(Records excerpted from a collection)
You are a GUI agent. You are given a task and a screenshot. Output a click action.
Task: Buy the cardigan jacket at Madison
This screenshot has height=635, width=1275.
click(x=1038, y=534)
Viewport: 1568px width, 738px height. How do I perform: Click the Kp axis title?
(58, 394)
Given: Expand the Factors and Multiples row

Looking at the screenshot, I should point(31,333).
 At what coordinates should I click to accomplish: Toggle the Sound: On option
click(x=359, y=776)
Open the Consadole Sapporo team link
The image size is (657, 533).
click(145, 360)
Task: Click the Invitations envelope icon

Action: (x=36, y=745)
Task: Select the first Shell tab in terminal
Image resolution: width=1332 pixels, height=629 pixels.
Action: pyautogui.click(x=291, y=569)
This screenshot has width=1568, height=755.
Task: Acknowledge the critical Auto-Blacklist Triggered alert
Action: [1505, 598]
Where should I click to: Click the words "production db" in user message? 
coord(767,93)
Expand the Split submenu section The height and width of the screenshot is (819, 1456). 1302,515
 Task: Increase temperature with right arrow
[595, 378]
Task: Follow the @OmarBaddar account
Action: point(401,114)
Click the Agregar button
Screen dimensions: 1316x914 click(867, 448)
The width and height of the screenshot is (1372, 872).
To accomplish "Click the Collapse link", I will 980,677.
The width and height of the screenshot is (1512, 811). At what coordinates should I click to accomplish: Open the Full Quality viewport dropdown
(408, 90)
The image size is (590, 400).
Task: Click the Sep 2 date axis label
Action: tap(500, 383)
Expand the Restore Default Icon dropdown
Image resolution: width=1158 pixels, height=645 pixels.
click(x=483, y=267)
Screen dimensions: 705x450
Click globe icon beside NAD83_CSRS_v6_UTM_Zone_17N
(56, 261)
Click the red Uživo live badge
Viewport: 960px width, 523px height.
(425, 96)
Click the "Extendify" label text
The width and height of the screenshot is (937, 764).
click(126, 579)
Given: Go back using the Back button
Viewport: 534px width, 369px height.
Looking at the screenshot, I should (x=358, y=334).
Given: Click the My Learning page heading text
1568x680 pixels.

> **What you should do**:
Collect each line above that contains the word "dropdown", and copy every such line in full.

> **Solution for this task**:
The width and height of the screenshot is (1512, 811). At what coordinates should I click to accomplish: Open the Full Quality viewport dropdown
Expand the Restore Default Icon dropdown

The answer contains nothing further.